The Justine Damond case proceeds on two tracks: the criminal trial of former Minneapolis Police Officer Mohamed Noor for her murder, and the civil suit filed by Attorney Bob Bennett, acknowledged as the expert on successfully suing the Minneapolis Police Department. It is often civil suits that produce the most revealing information through the discovery process, including forced production of documents, policies, depositions and related evidence.
I have long speculated—the SMM Justine Damond archive is available here–-that Noor was hired primarily because he was black and Somali, not because he was an excellent, representative example of the qualities any police agency would be delighted to have in a recruit. There have been persistent rumors that Noor’s training was truncated—put on a “fast track”—and that obvious, perhaps glaring, psychological and performance issues were ignored.

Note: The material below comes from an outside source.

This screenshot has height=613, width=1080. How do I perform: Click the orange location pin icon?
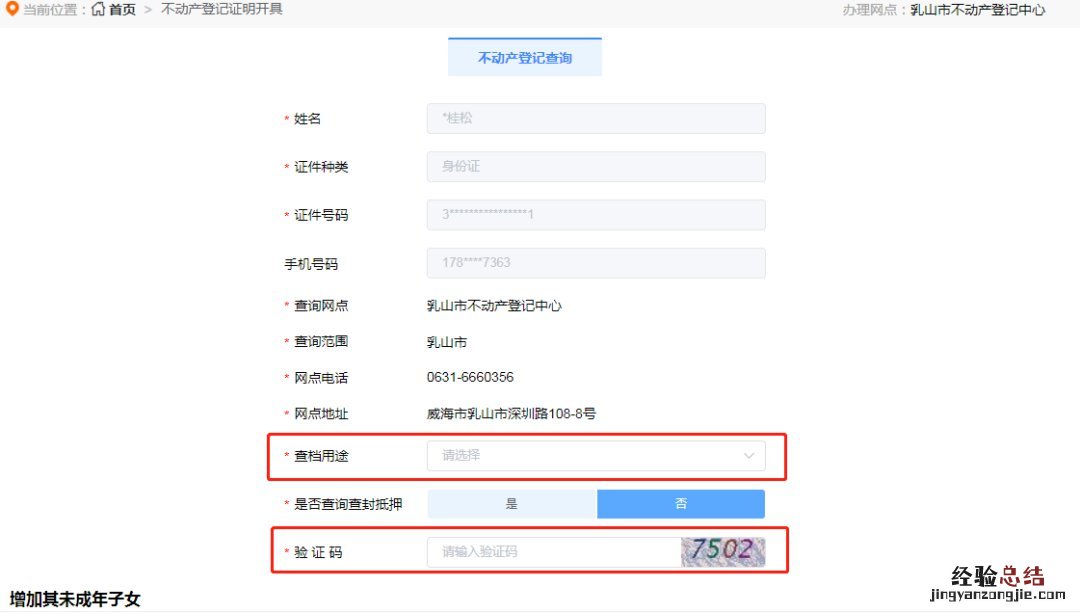click(12, 9)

Then-Mayor Betsy Hodges went to ridiculous lengths to ingratiate herself with the Somali community, and to praise the wonder and glory of Noor joining the force. The theme seems to have been one common to progressivism: having a black foreigner as a police officer not only dramatically improved the MPD, it made life better for all Minneapolis citizens. Such are the wonders of diversity. That Noor is also Muslim must have sent Hodges and her minions into paroxysms of orgasmic bliss. Such are the wonders of inclusion.
But now, documents produced in the pre-trial phase suggest my concerns were well founded. Please understand, gentle readers, I don’t think myself amazingly prescient. Understanding the world of police work, my concerns were merely logical reflections on experience and human nature. Anyone acting as Noor did almost surely had serious psychological and training deficiencies, which the former and current chiefs, and city officials, seemed desperate to cover up. Keep in mind the Minneapolis Star Tribune is notorious for its unabashed progressive slant, so even though the information I’m about to present is devastating to Noor and his supporters, it’s likely there is far more, and far worse, the Strib—as it’s commonly locally known—is concealing:
Revelations about Noor’s past were introduced by Hennepin County prosecutors on Wednesday in response to a motion by defense attorneys to dismiss the third-degree murder and manslaughter charges filed against him in Damond’s death.
According to prosecutors, Noor was flagged by two psychiatrists during the pre-hiring evaluation in early 2015 after he exhibited an inability to handle the stress of regular police work and unwillingness to deal with people, according to the records.
This is the kind of thing that must have been known before Noor’s first day of training. Police agencies do all of their psychological testing before making an offer of employment. As I’ve previously reported, the amount, and likely the quality, of that testing was severely curtailed, and Noor was not the only beneficiary of that curtailment. In a professional agency, an agency not determined to place diversity over safety, someone like Noor would have never been hired based on his psych results alone.
The report went on to say that Noor was more likely than other police candidates to become impatient with others over minor infractions, have trouble getting along with others, to be more demanding and have a limited social support network. They showed he ‘reported disliking people and being around them.’ And yet, since Noor exhibited no signs of a major mental illness, chemical dependence or personality disorder, he was deemed ‘psychiatrically fit to work as a cadet police officer for the Minneapolis Police Department,’ the filing said. Given the inconsistencies in the report, a civilian human resources employee followed up with the psychiatrist two weeks later, seeking clarification. The psychiatrist, Dr. Thomas Gratzer, stood by his recommendation.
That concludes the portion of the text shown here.